Quando se trata de abordar o ordenamento daquilo que nos habituámos a ver desordenado, vale sempre a pena uma intervenção nossa, por muito "arcaica" que esta possa parecer. Basta que estejamos cientes que a mesma, procurando ser um contributo para a defesa do nosso bem comum, é também, e desculpem-me a frase feita, uma preocupação com o futuro de todos nós.
Encaremos pois, a questão que é colocada. Não acredito que o Governo esteja a aprovar, sem critérios definidos e justificados, quaisquer tipo de empreendimentos. Seria um erro crasso se o fizesse, pois estaria ao arrepio das intenções já manifestadas publicamente.
Quero, por isso, aceitar que o comportamento do Governo, fazendo fé no espírito da questão colocada, procure ser a tentativa de resolver alguns assuntos pendentes, que estando dentro do quadro da legalidade e interesse público, não devem sofrer mais atrasos. Só assim, serão justificadas, algumas hipotéticas decisões do Governo nesta matéria.
Quando escrevo isto, afirmo-o com boa fé. Faço-o porque sei que qualquer governo, mais à esquerda, mais ao centro ou mais à direita, entende e procurará sempre, fazer qualquer coisa para preparar um conjunto de políticas e orientações que salvaguardem o que temos de melhor: o nosso território e tudo o que a ele diz respeito.
Não quero encontrar culpados aqui. Mas também não pretendo esconder, a frustração que sinto quando estou frente a frente com alguns aglomerados urbanos, autênticos vícios do passado e algo que nos envergonha a todos.
Apesar de serem exemplos que poderão parecer longínquos e fruto de uma época de construção desenfreada, não devem ser esquecidos, porque os interesses estarão sempre presentes e as tentações residirão sempre na mente de muitos.
Tudo isto tornará sempre difícil a discussão e implementação de qualquer Plano.

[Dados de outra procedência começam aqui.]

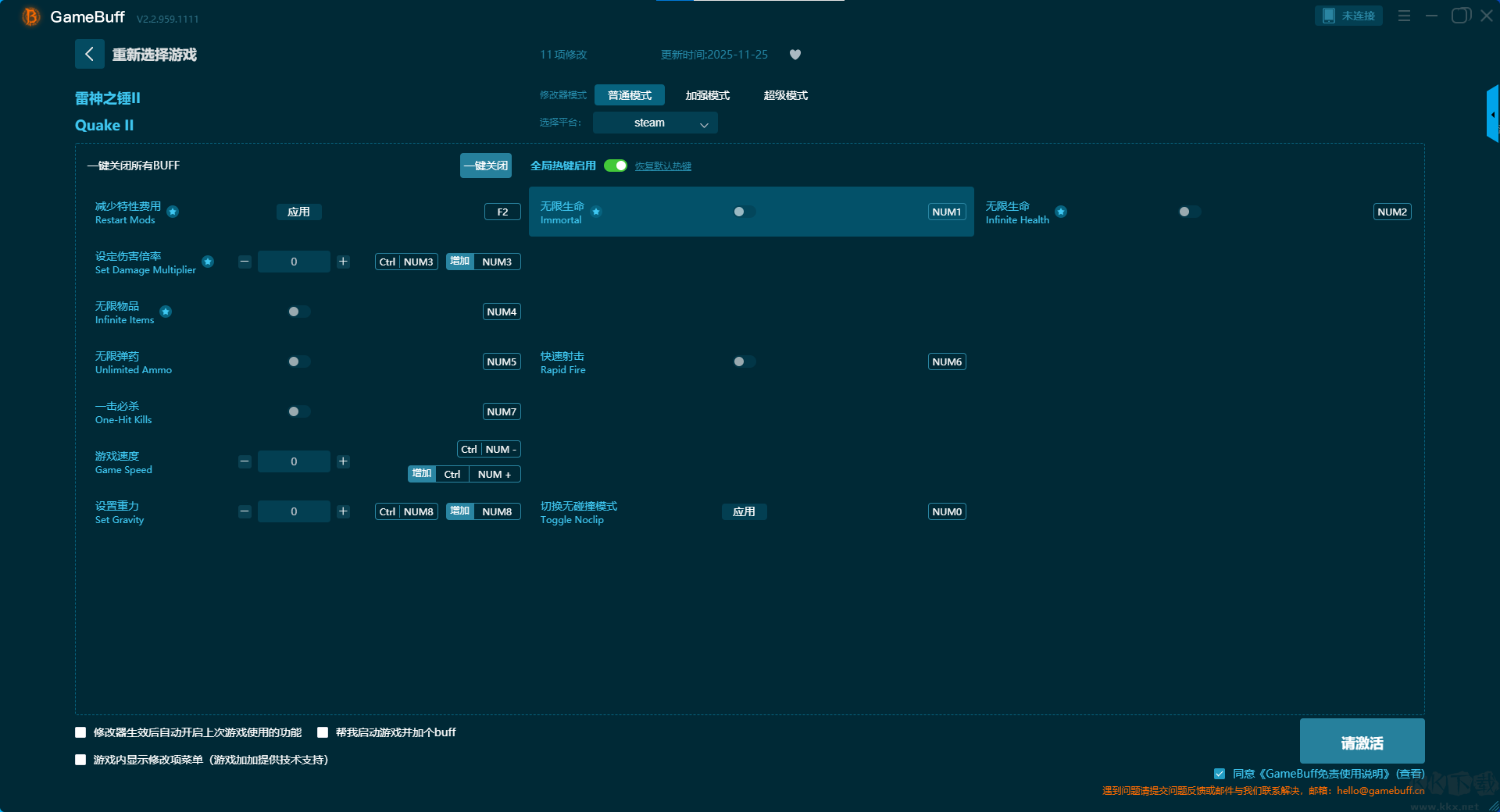Open the steam platform dropdown
This screenshot has height=812, width=1500.
coord(655,123)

Na minha pesquisa, tive a oportunidade de confrontar as posições de algumas populações, dos empresários do turismo, associações ambientais, do próprio governo, da oposição, etc.
Escusado será dizer que ninguém se entende. É habitual. Por isso, é urgente que o POOC seja uma realidade, salvaguardando, dentro do possível, o resultado da discussão pública e os contributos apresentados pelas instituições, procurando ser um instrumento eficaz, coerente com a realidade que temos, rigoroso nos propósitos e na aplicação.
É importante que seja rapidamente aprovado e concretizado. Sei que muitos discordam deste procedimento tão rápido, preferindo eternizar a discussão, na ânsia de poderem fazer vingar o seu ponto de vista.
Justifico a minha ideia com o seguinte. Enquanto andarmos a discutir, a formular e a reformular, estamos a deixar espaço para que tudo fique na mesma. Isso, é precisamente a antítese do que todos exigem. Acho que, pelo menos, nisto, todos estaremos de acordo.